### Work task
Leave out every picture, and return exactly the lines from the line containing "At what coordinates" through the end of the records below, both inclusive.

[Material to process Boundary: Start]

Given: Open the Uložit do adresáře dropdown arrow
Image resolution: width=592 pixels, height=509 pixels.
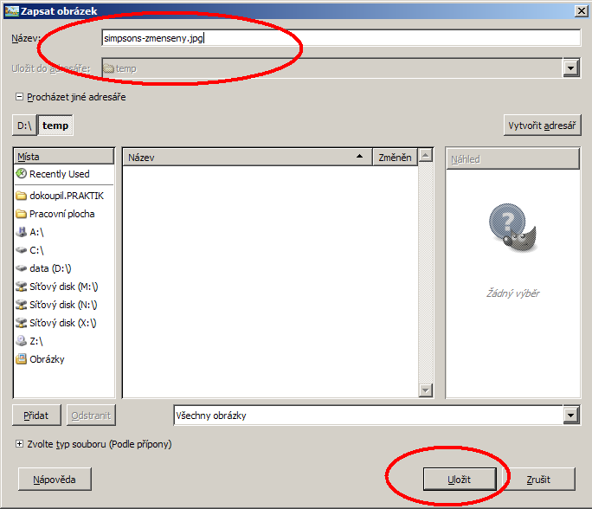Looking at the screenshot, I should 570,68.
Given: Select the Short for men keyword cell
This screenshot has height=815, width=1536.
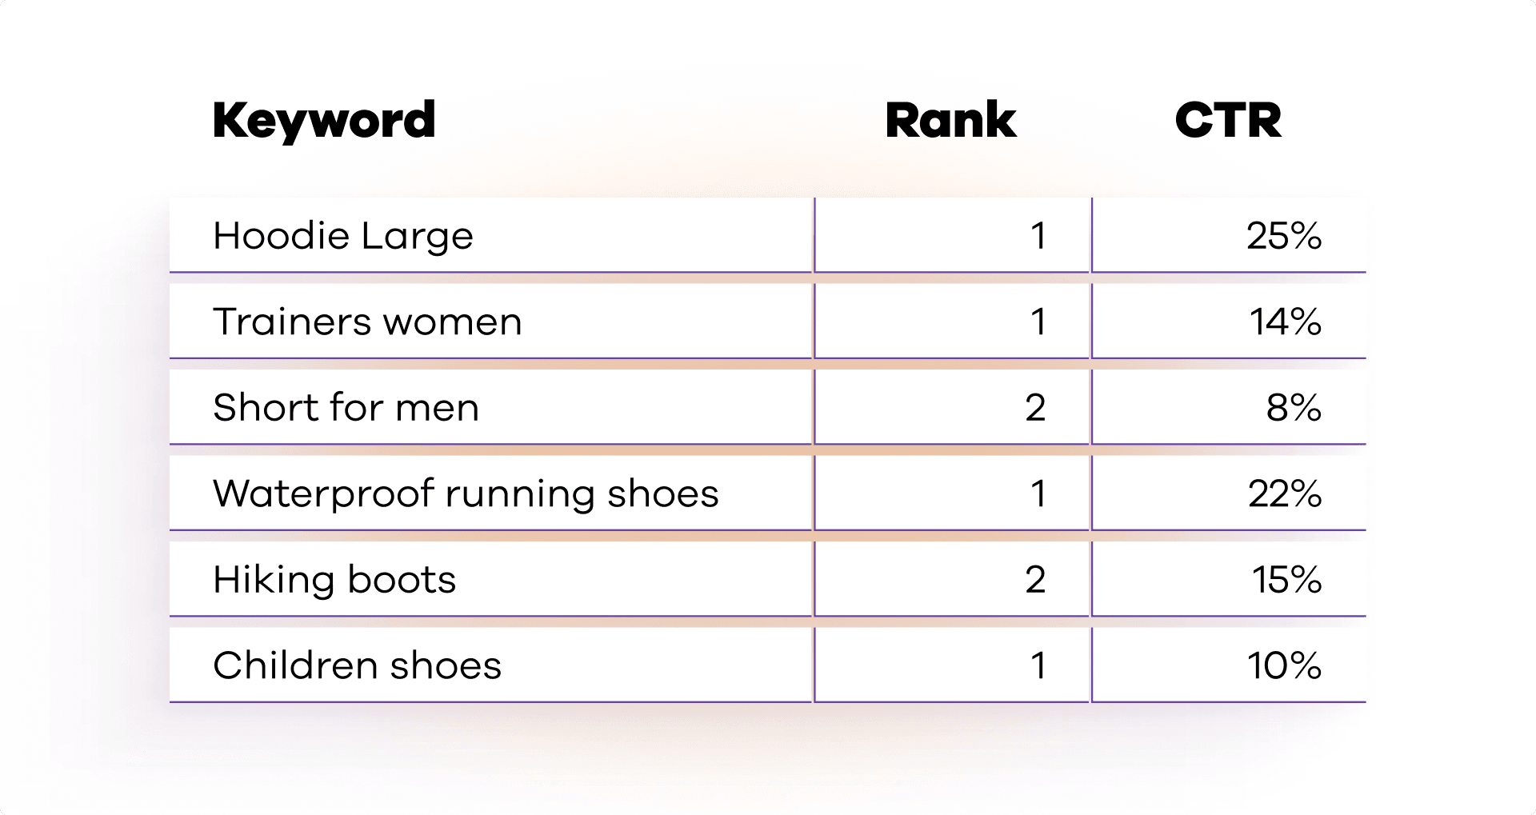Looking at the screenshot, I should pyautogui.click(x=491, y=407).
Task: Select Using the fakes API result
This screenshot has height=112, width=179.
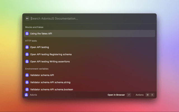Action: (41, 34)
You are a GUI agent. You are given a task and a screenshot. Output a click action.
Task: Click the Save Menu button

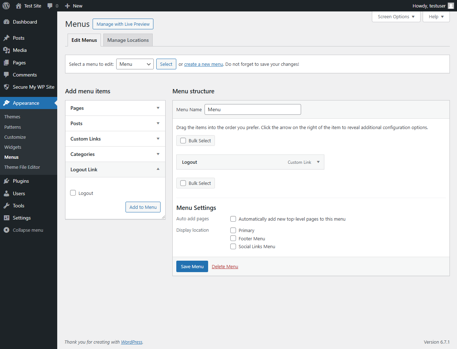coord(192,266)
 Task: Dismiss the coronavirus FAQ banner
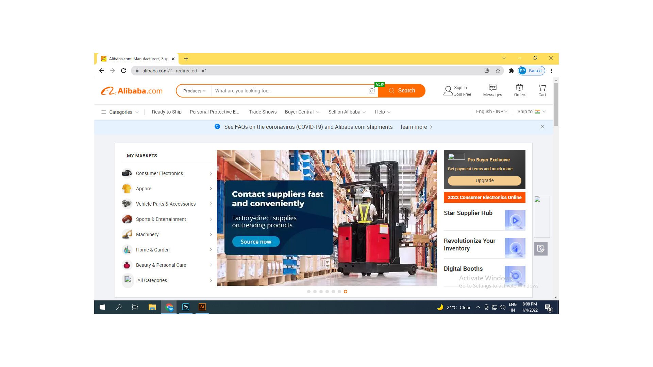543,126
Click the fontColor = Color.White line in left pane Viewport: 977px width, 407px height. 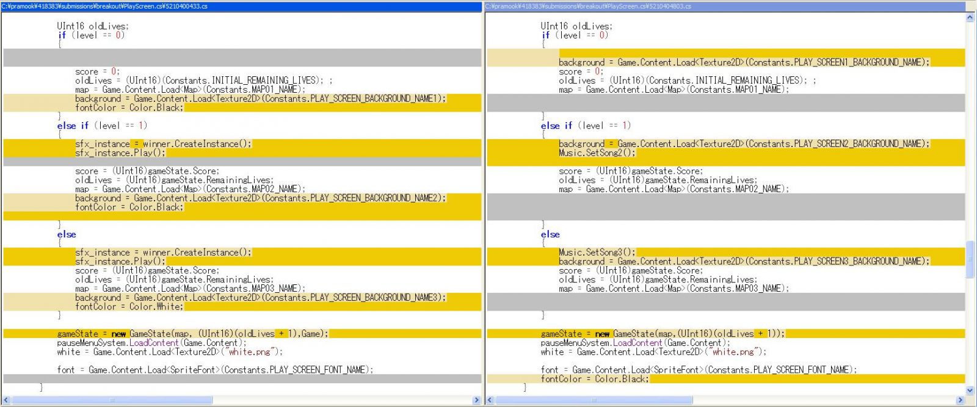(129, 307)
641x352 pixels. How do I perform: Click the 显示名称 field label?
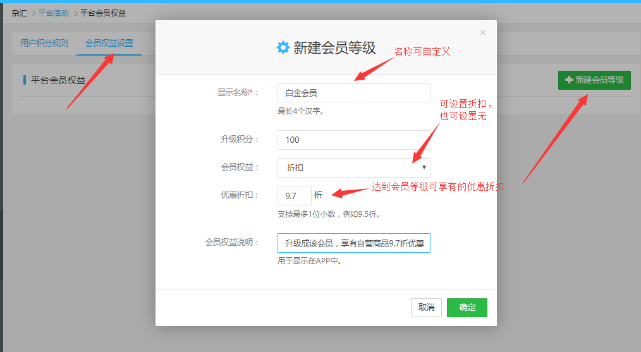pos(235,93)
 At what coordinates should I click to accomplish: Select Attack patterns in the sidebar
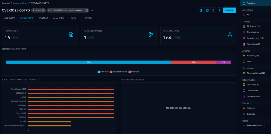255,73
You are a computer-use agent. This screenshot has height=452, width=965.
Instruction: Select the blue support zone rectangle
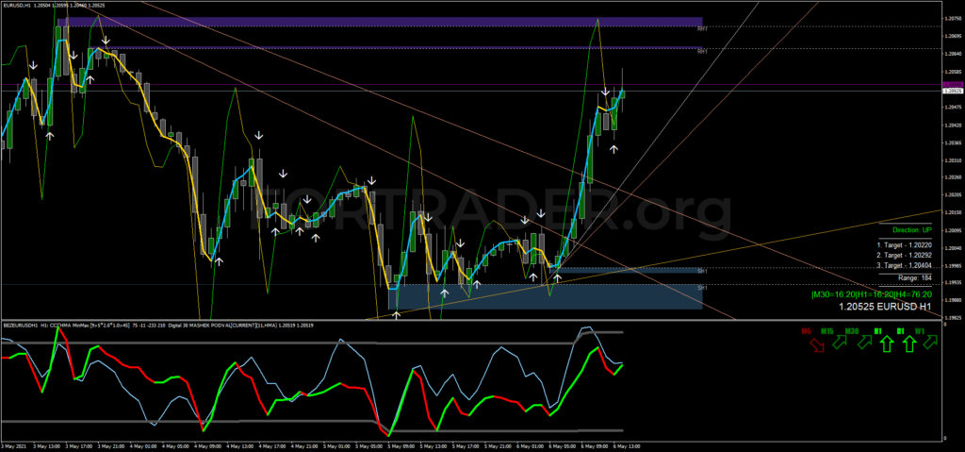545,296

[Material to process Boundary: End]

### Response for this exercise
 At what coordinates should I click to accomplish: Select Attack patterns in the sidebar
255,73
You are a computer-use agent. This screenshot has height=452, width=965.
Instruction: Select the blue support zone rectangle
545,296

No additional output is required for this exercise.